#### DATASET EXCERPTS:
/---

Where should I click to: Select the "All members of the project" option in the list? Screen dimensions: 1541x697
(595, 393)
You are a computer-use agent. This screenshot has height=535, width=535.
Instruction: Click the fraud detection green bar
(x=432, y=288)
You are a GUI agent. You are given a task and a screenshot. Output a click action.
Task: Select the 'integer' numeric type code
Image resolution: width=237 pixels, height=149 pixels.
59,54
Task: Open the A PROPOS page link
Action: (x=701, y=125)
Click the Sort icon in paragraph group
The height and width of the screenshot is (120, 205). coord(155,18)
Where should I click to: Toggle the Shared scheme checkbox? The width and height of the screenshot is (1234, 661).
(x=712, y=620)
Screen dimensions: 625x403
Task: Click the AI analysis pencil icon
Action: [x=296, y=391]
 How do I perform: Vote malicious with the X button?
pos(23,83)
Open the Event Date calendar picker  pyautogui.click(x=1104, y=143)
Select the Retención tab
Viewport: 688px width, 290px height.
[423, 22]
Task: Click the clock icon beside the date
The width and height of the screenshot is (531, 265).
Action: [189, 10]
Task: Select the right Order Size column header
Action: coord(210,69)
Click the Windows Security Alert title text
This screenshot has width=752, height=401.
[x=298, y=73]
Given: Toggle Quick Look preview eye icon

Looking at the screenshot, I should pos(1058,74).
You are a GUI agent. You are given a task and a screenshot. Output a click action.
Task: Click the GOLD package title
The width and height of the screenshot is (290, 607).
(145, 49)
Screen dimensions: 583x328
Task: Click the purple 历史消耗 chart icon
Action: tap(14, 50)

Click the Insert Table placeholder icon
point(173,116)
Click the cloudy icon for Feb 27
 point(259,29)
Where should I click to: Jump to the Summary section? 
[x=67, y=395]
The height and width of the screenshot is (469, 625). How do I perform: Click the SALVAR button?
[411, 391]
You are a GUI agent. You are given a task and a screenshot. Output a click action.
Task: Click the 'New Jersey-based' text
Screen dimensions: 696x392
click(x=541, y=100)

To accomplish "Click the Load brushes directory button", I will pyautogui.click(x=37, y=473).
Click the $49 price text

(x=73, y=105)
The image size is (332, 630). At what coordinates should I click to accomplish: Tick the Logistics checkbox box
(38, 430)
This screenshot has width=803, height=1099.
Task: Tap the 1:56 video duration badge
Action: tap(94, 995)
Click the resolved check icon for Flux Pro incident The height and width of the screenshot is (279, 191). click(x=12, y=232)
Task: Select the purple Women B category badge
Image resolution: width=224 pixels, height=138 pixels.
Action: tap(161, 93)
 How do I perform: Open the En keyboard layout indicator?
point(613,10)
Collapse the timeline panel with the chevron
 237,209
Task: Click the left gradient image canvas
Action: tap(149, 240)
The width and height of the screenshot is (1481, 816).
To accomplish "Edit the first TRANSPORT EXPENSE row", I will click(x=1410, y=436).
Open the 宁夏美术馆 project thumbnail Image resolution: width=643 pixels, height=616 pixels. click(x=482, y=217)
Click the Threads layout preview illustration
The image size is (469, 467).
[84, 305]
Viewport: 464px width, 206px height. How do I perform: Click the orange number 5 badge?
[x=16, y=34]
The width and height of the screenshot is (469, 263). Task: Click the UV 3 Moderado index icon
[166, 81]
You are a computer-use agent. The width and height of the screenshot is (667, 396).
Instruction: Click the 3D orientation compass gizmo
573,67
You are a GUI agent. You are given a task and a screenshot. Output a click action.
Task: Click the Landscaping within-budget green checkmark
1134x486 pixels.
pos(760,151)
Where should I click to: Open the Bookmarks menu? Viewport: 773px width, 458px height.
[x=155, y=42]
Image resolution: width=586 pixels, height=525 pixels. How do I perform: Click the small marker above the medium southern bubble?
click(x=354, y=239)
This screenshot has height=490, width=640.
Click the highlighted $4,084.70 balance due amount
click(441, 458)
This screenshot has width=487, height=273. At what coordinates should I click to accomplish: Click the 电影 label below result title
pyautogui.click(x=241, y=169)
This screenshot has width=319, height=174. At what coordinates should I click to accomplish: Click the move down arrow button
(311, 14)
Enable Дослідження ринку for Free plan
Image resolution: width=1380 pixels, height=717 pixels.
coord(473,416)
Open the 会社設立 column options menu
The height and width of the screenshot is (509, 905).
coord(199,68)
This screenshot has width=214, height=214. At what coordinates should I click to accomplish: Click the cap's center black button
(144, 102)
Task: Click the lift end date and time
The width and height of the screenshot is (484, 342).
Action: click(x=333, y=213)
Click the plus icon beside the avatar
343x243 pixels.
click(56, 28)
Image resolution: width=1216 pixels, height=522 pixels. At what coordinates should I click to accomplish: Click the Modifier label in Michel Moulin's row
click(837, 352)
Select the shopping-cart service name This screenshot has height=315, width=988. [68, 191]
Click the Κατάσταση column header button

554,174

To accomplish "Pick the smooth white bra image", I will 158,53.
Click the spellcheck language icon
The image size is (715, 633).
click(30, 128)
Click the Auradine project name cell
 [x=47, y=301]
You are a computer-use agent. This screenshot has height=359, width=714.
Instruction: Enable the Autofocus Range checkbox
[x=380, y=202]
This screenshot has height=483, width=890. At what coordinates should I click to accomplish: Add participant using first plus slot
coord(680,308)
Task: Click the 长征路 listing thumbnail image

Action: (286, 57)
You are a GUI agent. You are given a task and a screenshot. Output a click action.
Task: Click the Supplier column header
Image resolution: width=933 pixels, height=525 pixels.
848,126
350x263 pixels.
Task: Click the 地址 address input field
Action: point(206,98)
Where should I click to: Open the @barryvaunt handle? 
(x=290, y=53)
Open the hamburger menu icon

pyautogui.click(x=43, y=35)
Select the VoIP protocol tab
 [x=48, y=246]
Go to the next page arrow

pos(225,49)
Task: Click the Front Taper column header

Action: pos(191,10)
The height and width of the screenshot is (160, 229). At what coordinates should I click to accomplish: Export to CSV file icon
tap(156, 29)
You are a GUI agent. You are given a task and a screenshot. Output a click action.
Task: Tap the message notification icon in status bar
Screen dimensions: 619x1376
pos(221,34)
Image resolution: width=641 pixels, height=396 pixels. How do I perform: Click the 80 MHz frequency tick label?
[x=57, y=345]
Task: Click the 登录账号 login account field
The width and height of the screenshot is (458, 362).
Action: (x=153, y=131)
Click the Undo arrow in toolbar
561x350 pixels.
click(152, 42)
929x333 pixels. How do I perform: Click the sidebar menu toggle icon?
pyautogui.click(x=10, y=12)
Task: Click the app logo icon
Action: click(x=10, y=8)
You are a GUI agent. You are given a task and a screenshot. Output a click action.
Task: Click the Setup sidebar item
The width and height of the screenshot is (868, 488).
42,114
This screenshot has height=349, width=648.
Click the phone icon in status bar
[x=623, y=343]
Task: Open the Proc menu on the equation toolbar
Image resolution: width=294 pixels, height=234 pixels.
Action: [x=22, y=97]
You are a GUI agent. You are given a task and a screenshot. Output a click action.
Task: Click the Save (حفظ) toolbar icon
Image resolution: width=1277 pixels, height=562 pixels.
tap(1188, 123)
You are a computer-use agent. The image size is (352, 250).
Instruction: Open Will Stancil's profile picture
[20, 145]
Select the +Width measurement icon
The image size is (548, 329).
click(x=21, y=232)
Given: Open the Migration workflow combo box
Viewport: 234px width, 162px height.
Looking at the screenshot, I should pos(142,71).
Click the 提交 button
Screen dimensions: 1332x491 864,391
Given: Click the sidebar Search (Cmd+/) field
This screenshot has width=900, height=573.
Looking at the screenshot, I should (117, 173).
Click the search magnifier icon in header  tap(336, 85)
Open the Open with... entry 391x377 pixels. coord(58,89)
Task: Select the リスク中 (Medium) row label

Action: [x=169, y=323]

\---

#### EXERCISE PROMPT:
Please write out the whole listing once more, exactly.

#### TASK SOLUTION:
Where should I click to: Select the "All members of the project" option in the list? Screen dimensions: 1541x697
(595, 393)
You are a computer-use agent. This screenshot has height=535, width=535.
Instruction: Click the fraud detection green bar
(x=432, y=288)
You are a GUI agent. You are given a task and a screenshot. Output a click action.
Task: Select the 'integer' numeric type code
Image resolution: width=237 pixels, height=149 pixels.
59,54
Task: Open the A PROPOS page link
Action: (x=701, y=125)
Click the Sort icon in paragraph group
The height and width of the screenshot is (120, 205). coord(155,18)
Where should I click to: Toggle the Shared scheme checkbox? The width and height of the screenshot is (1234, 661).
(x=712, y=620)
Screen dimensions: 625x403
Task: Click the AI analysis pencil icon
Action: [x=296, y=391]
 How do I perform: Vote malicious with the X button?
pos(23,83)
Open the Event Date calendar picker  pyautogui.click(x=1104, y=143)
Select the Retención tab
Viewport: 688px width, 290px height.
[423, 22]
Task: Click the clock icon beside the date
The width and height of the screenshot is (531, 265).
Action: [189, 10]
Task: Select the right Order Size column header
Action: coord(210,69)
Click the Windows Security Alert title text
This screenshot has width=752, height=401.
[x=298, y=73]
Given: Toggle Quick Look preview eye icon

Looking at the screenshot, I should pos(1058,74).
You are a GUI agent. You are given a task and a screenshot. Output a click action.
Task: Click the GOLD package title
The width and height of the screenshot is (290, 607).
(145, 49)
Screen dimensions: 583x328
Task: Click the purple 历史消耗 chart icon
Action: tap(14, 50)

Click the Insert Table placeholder icon
point(173,116)
Click the cloudy icon for Feb 27
 point(259,29)
Where should I click to: Jump to the Summary section? 
[x=67, y=395]
The height and width of the screenshot is (469, 625). How do I perform: Click the SALVAR button?
[411, 391]
You are a GUI agent. You are given a task and a screenshot. Output a click action.
Task: Click the 'New Jersey-based' text
Screen dimensions: 696x392
click(x=541, y=100)

To accomplish "Click the Load brushes directory button", I will pyautogui.click(x=37, y=473).
Click the $49 price text

(x=73, y=105)
The image size is (332, 630). At what coordinates should I click to accomplish: Tick the Logistics checkbox box
(38, 430)
This screenshot has width=803, height=1099.
Task: Tap the 1:56 video duration badge
Action: tap(94, 995)
Click the resolved check icon for Flux Pro incident The height and width of the screenshot is (279, 191). click(x=12, y=232)
Task: Select the purple Women B category badge
Image resolution: width=224 pixels, height=138 pixels.
Action: tap(161, 93)
 How do I perform: Open the En keyboard layout indicator?
point(613,10)
Collapse the timeline panel with the chevron
 237,209
Task: Click the left gradient image canvas
Action: tap(149, 240)
The width and height of the screenshot is (1481, 816).
To accomplish "Edit the first TRANSPORT EXPENSE row", I will click(x=1410, y=436).
Open the 宁夏美术馆 project thumbnail Image resolution: width=643 pixels, height=616 pixels. click(x=482, y=217)
Click the Threads layout preview illustration
The image size is (469, 467).
[84, 305]
Viewport: 464px width, 206px height. How do I perform: Click the orange number 5 badge?
[x=16, y=34]
The width and height of the screenshot is (469, 263). Task: Click the UV 3 Moderado index icon
[166, 81]
You are a computer-use agent. The width and height of the screenshot is (667, 396).
Instruction: Click the 3D orientation compass gizmo
573,67
You are a GUI agent. You are given a task and a screenshot. Output a click action.
Task: Click the Landscaping within-budget green checkmark
1134x486 pixels.
pos(760,151)
Where should I click to: Open the Bookmarks menu? Viewport: 773px width, 458px height.
[x=155, y=42]
Image resolution: width=586 pixels, height=525 pixels. How do I perform: Click the small marker above the medium southern bubble?
click(x=354, y=239)
This screenshot has height=490, width=640.
Click the highlighted $4,084.70 balance due amount
click(441, 458)
This screenshot has width=487, height=273. At what coordinates should I click to accomplish: Click the 电影 label below result title
pyautogui.click(x=241, y=169)
This screenshot has width=319, height=174. At what coordinates should I click to accomplish: Click the move down arrow button
(311, 14)
Enable Дослідження ринку for Free plan
Image resolution: width=1380 pixels, height=717 pixels.
coord(473,416)
Open the 会社設立 column options menu
The height and width of the screenshot is (509, 905).
coord(199,68)
This screenshot has width=214, height=214. At what coordinates should I click to accomplish: Click the cap's center black button
(144, 102)
Task: Click the lift end date and time
The width and height of the screenshot is (484, 342).
Action: click(x=333, y=213)
Click the plus icon beside the avatar
343x243 pixels.
click(56, 28)
Image resolution: width=1216 pixels, height=522 pixels. At what coordinates should I click to accomplish: Click the Modifier label in Michel Moulin's row
click(837, 352)
Select the shopping-cart service name This screenshot has height=315, width=988. [68, 191]
Click the Κατάσταση column header button

554,174

To accomplish "Pick the smooth white bra image", I will 158,53.
Click the spellcheck language icon
The image size is (715, 633).
click(30, 128)
Click the Auradine project name cell
 [x=47, y=301]
You are a computer-use agent. This screenshot has height=359, width=714.
Instruction: Enable the Autofocus Range checkbox
[x=380, y=202]
This screenshot has height=483, width=890. At what coordinates should I click to accomplish: Add participant using first plus slot
coord(680,308)
Task: Click the 长征路 listing thumbnail image

Action: (286, 57)
You are a GUI agent. You are given a task and a screenshot. Output a click action.
Task: Click the Supplier column header
Image resolution: width=933 pixels, height=525 pixels.
848,126
350x263 pixels.
Task: Click the 地址 address input field
Action: point(206,98)
Where should I click to: Open the @barryvaunt handle? 
(x=290, y=53)
Open the hamburger menu icon

pyautogui.click(x=43, y=35)
Select the VoIP protocol tab
 [x=48, y=246]
Go to the next page arrow

pos(225,49)
Task: Click the Front Taper column header

Action: pos(191,10)
The height and width of the screenshot is (160, 229). At what coordinates should I click to accomplish: Export to CSV file icon
tap(156, 29)
You are a GUI agent. You are given a task and a screenshot. Output a click action.
Task: Tap the message notification icon in status bar
Screen dimensions: 619x1376
pos(221,34)
Image resolution: width=641 pixels, height=396 pixels. How do I perform: Click the 80 MHz frequency tick label?
[x=57, y=345]
Task: Click the 登录账号 login account field
The width and height of the screenshot is (458, 362).
Action: (x=153, y=131)
Click the Undo arrow in toolbar
561x350 pixels.
click(152, 42)
929x333 pixels. How do I perform: Click the sidebar menu toggle icon?
pyautogui.click(x=10, y=12)
Task: Click the app logo icon
Action: click(x=10, y=8)
You are a GUI agent. You are given a task and a screenshot. Output a click action.
Task: Click the Setup sidebar item
The width and height of the screenshot is (868, 488).
42,114
This screenshot has height=349, width=648.
Click the phone icon in status bar
[x=623, y=343]
Task: Open the Proc menu on the equation toolbar
Image resolution: width=294 pixels, height=234 pixels.
Action: [x=22, y=97]
You are a GUI agent. You are given a task and a screenshot. Output a click action.
Task: Click the Save (حفظ) toolbar icon
Image resolution: width=1277 pixels, height=562 pixels.
tap(1188, 123)
You are a computer-use agent. The image size is (352, 250).
Instruction: Open Will Stancil's profile picture
[20, 145]
Select the +Width measurement icon
The image size is (548, 329).
click(x=21, y=232)
Given: Open the Migration workflow combo box
Viewport: 234px width, 162px height.
Looking at the screenshot, I should pos(142,71).
Click the 提交 button
Screen dimensions: 1332x491 864,391
Given: Click the sidebar Search (Cmd+/) field
This screenshot has width=900, height=573.
Looking at the screenshot, I should (117, 173).
Click the search magnifier icon in header  tap(336, 85)
Open the Open with... entry 391x377 pixels. coord(58,89)
Task: Select the リスク中 (Medium) row label

Action: [x=169, y=323]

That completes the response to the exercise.